La parola «adattare»
deriva dal lat. adaptare e significa adeguarsi (biologicamente o
spiritualmente) a determinate condizioni dell’ambiente, della vita, della
realtà, riducendo via via le proprie reazioni o resistenze a tali condizioni.
Ci sono studi che
dimostrano che l’uomo ha bisogno di un minimo di circa 20 giorni per creare una
nuova abitudine, adattandosi ad una situazione nuova. Anche in questo caso il
tempo è soggettivo e dipende dalle caratteristiche personali, dalle risorse che
ognuno possiede, ma se ci pensi sono passati quasi due mesi dal primo stop
decretato, pensavi di poterti adattare alla quarantena, allo smartworking o in
generale a vivere questa situazione? Spesso succede proprio così, quando si
vive una situazione nuova, traumatica, le reazioni posso essere diverse, si può
provare rabbia, tristezza, paura, sentirsi presi dallo sconforto, ma poi pian
piano si passa in una fase di elaborazione, fino ad arrivare all’accettazione
che permette di riorientarsi nella nuova quotidianità.
Ovviamente questo
processo non è sempre semplice, a volte può portare degli strascichi anche a
livello psicologico, ma riporto qui una frase di Primo Levi, scrittore deportato
nel campo di concentramento di Auschwitz in quanto ebreo ai
tempi del nazismo, riuscito a sopravvivere al Lager e scrivere uno splendido
libro “Se questo è un uomo”:
«La facoltà umana di scavarsi una nicchia, di
secernere un guscio, di erigersi intorno una tenue barriera di difesa, anche in
circostanze apparentemente disperate, è stupefacente, e meriterebbe uno studio
approfondito. Si tratta di un prezioso lavorio di adattamento, in parte passivo
e inconscio, e in parte attivo [...]».
È importante mantenere
nonostante tutto un pensiero positivo, potreste ad esempio prendere una
scatola, un barattolo o quello che preferite, decorarla a vostro piacere e
scrivere ogni mattina, quando iniziate la giornata un pensiero positivo, anche
uno semplice come “oggi è un bel giorno perché c’è il sole…”, vi permetterà di
affrontarla con uno spirito diverso.
Mi auguro e vi auguro che
poi quando sarà finita questa emergenza ci ritroveremo in questo pensiero:
“Pensate che il
passato, solo perché è già stato, sia compiuto ed immutabile?

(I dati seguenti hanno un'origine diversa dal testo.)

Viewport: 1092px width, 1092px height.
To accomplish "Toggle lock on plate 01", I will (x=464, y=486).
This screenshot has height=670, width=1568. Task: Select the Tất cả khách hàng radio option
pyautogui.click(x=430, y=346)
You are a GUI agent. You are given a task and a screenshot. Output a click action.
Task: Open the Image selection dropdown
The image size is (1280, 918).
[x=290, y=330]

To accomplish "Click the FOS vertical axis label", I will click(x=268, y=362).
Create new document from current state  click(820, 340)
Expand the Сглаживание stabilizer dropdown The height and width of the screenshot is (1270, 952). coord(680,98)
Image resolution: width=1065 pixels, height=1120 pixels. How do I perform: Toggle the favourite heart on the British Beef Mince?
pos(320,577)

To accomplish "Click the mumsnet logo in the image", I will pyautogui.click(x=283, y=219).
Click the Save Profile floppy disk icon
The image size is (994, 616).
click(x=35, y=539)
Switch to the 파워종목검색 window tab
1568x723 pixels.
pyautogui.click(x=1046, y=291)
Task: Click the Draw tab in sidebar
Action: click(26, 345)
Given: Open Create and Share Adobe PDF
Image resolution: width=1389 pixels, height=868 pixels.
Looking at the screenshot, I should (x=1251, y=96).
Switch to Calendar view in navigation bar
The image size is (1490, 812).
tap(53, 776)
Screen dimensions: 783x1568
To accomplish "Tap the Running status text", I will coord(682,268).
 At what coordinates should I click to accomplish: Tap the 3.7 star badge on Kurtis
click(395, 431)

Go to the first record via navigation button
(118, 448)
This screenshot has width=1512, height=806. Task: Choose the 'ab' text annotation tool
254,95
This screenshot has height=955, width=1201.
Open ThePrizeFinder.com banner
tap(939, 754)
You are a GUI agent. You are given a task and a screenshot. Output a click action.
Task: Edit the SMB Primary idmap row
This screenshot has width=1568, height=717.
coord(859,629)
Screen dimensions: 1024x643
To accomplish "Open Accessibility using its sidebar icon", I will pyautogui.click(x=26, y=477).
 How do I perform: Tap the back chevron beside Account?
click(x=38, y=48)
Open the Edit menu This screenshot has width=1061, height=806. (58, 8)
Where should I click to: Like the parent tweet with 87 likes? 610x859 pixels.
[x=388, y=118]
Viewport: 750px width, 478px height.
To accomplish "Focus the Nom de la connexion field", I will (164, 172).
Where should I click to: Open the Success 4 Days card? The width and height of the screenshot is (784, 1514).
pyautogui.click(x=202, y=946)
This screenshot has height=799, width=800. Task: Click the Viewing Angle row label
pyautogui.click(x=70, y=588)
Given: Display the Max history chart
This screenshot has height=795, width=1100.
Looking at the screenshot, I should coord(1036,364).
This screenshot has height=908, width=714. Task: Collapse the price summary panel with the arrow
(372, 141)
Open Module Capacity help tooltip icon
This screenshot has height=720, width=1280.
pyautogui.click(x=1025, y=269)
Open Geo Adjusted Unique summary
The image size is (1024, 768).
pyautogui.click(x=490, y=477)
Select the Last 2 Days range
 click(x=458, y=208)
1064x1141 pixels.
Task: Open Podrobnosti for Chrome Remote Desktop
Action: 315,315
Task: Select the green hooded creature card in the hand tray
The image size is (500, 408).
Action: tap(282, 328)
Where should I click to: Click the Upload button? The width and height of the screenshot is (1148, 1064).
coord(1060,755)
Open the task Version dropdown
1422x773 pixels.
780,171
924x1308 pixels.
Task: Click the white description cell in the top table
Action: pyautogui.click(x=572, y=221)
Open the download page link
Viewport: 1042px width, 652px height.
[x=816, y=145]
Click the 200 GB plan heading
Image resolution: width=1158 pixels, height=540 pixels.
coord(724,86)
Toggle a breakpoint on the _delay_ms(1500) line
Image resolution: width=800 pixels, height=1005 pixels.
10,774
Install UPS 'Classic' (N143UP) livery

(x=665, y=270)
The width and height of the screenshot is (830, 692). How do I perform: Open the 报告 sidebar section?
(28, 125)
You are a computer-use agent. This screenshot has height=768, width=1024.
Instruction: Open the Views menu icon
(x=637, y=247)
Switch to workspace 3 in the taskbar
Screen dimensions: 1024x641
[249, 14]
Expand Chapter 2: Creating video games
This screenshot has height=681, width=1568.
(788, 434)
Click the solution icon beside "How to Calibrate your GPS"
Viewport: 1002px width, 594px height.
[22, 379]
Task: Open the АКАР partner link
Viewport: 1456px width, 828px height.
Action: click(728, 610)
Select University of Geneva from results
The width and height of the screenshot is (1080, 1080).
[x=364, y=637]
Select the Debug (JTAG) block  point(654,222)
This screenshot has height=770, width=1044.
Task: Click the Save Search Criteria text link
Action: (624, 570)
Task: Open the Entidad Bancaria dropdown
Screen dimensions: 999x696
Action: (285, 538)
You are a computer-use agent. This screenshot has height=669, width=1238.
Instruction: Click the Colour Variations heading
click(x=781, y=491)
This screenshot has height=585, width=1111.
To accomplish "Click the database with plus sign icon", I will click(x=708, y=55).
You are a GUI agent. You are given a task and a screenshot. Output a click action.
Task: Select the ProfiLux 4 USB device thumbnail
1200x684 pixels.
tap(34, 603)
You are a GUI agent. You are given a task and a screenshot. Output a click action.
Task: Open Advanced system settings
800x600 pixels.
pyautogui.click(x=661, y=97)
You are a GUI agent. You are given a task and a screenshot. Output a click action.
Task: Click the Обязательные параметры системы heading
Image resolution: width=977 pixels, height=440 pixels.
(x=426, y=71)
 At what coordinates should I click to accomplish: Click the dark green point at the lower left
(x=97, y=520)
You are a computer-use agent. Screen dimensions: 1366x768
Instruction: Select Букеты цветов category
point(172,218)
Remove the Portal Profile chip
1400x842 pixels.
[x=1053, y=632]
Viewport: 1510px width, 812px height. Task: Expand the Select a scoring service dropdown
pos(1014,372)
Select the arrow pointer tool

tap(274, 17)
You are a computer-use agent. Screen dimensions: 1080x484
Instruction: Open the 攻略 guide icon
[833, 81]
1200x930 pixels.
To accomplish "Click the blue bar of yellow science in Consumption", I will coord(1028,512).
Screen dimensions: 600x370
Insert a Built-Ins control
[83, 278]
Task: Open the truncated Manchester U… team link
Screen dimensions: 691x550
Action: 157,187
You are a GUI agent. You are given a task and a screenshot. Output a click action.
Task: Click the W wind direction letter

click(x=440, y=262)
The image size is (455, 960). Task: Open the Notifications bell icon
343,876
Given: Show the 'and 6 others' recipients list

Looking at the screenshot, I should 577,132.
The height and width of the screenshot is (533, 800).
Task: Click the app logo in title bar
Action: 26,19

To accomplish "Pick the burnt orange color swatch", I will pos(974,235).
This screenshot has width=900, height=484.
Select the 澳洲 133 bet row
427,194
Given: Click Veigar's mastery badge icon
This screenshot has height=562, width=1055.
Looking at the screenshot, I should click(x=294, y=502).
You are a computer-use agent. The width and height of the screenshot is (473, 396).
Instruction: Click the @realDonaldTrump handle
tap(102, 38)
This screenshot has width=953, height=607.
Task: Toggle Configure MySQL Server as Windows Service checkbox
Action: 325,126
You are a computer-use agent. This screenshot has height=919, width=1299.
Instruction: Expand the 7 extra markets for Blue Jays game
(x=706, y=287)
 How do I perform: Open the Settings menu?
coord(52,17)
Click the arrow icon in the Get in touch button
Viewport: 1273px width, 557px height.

ah no! Il suo abito è fatto di taffettà cangiante, e ogni volta che ci voltiamo a guardarlo lo vediamo con colori diversi” Kundera M.
ah no! Il suo abito è fatto di taffettà cangiante, e ogni volta che ci voltiamo a guardarlo lo vediamo con colori diversi” Kundera M.
Forse è questo il vero spirito di adattamento.